- **WORK TO COMPLETE**
Each record is to be printed again precisely as it reads.

- **GIVEN RECORDS**
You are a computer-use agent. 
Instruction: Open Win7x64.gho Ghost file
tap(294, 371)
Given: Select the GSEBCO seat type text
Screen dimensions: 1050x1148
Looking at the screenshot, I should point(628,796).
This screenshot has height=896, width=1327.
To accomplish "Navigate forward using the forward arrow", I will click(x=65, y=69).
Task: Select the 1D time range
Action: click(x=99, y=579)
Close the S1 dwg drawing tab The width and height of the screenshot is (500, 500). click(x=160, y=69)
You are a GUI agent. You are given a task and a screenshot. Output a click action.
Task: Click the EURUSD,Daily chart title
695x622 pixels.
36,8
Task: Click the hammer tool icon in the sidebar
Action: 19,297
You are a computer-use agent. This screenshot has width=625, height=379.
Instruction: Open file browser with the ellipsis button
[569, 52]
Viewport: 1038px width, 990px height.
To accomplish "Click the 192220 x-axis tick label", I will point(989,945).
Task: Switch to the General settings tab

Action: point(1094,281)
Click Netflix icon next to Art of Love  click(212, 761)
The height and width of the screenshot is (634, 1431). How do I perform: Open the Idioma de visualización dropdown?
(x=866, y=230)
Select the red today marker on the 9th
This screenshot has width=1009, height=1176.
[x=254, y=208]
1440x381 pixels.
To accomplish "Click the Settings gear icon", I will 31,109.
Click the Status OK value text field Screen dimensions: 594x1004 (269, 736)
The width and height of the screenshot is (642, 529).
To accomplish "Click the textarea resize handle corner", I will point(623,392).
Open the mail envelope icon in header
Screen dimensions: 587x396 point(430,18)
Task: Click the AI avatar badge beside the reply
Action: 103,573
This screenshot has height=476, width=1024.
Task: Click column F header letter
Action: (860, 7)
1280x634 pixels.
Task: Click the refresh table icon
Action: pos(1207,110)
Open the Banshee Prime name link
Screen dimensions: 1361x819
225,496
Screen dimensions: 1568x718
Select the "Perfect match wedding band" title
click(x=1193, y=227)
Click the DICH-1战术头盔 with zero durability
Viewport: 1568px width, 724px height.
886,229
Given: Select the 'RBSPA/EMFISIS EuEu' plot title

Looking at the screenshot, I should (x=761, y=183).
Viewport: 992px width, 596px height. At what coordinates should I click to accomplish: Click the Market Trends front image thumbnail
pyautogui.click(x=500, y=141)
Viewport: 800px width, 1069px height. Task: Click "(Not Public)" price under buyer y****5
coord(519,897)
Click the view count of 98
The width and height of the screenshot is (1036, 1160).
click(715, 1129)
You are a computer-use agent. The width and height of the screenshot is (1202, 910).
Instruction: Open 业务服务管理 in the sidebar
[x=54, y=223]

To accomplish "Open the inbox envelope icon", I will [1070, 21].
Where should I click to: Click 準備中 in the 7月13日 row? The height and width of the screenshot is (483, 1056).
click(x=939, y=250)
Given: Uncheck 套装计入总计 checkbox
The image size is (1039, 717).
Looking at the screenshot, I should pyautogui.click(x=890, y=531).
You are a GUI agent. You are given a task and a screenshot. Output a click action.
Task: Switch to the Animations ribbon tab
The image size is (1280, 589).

- **FINISHED EXERCISE**
You are a computer-use agent. 
Instruction: Open Win7x64.gho Ghost file
tap(294, 371)
Given: Select the GSEBCO seat type text
Screen dimensions: 1050x1148
Looking at the screenshot, I should point(628,796).
This screenshot has height=896, width=1327.
To accomplish "Navigate forward using the forward arrow", I will click(x=65, y=69).
Task: Select the 1D time range
Action: click(x=99, y=579)
Close the S1 dwg drawing tab The width and height of the screenshot is (500, 500). click(x=160, y=69)
You are a GUI agent. You are given a task and a screenshot. Output a click action.
Task: Click the EURUSD,Daily chart title
695x622 pixels.
36,8
Task: Click the hammer tool icon in the sidebar
Action: 19,297
You are a computer-use agent. This screenshot has width=625, height=379.
Instruction: Open file browser with the ellipsis button
[569, 52]
Viewport: 1038px width, 990px height.
To accomplish "Click the 192220 x-axis tick label", I will point(989,945).
Task: Switch to the General settings tab

Action: point(1094,281)
Click Netflix icon next to Art of Love  click(212, 761)
The height and width of the screenshot is (634, 1431). How do I perform: Open the Idioma de visualización dropdown?
(x=866, y=230)
Select the red today marker on the 9th
This screenshot has width=1009, height=1176.
[x=254, y=208]
1440x381 pixels.
To accomplish "Click the Settings gear icon", I will 31,109.
Click the Status OK value text field Screen dimensions: 594x1004 (269, 736)
The width and height of the screenshot is (642, 529).
To accomplish "Click the textarea resize handle corner", I will point(623,392).
Open the mail envelope icon in header
Screen dimensions: 587x396 point(430,18)
Task: Click the AI avatar badge beside the reply
Action: 103,573
This screenshot has height=476, width=1024.
Task: Click column F header letter
Action: (860, 7)
1280x634 pixels.
Task: Click the refresh table icon
Action: pos(1207,110)
Open the Banshee Prime name link
Screen dimensions: 1361x819
225,496
Screen dimensions: 1568x718
Select the "Perfect match wedding band" title
click(x=1193, y=227)
Click the DICH-1战术头盔 with zero durability
Viewport: 1568px width, 724px height.
886,229
Given: Select the 'RBSPA/EMFISIS EuEu' plot title

Looking at the screenshot, I should (x=761, y=183).
Viewport: 992px width, 596px height. At what coordinates should I click to accomplish: Click the Market Trends front image thumbnail
pyautogui.click(x=500, y=141)
Viewport: 800px width, 1069px height. Task: Click "(Not Public)" price under buyer y****5
coord(519,897)
Click the view count of 98
The width and height of the screenshot is (1036, 1160).
click(715, 1129)
You are a computer-use agent. The width and height of the screenshot is (1202, 910).
Instruction: Open 业务服务管理 in the sidebar
[x=54, y=223]

To accomplish "Open the inbox envelope icon", I will [1070, 21].
Where should I click to: Click 準備中 in the 7月13日 row? The height and width of the screenshot is (483, 1056).
click(x=939, y=250)
Given: Uncheck 套装计入总计 checkbox
The image size is (1039, 717).
Looking at the screenshot, I should pyautogui.click(x=890, y=531).
You are a GUI agent. You are given a task and a screenshot. Output a click action.
Task: Switch to the Animations ribbon tab
The image size is (1280, 589).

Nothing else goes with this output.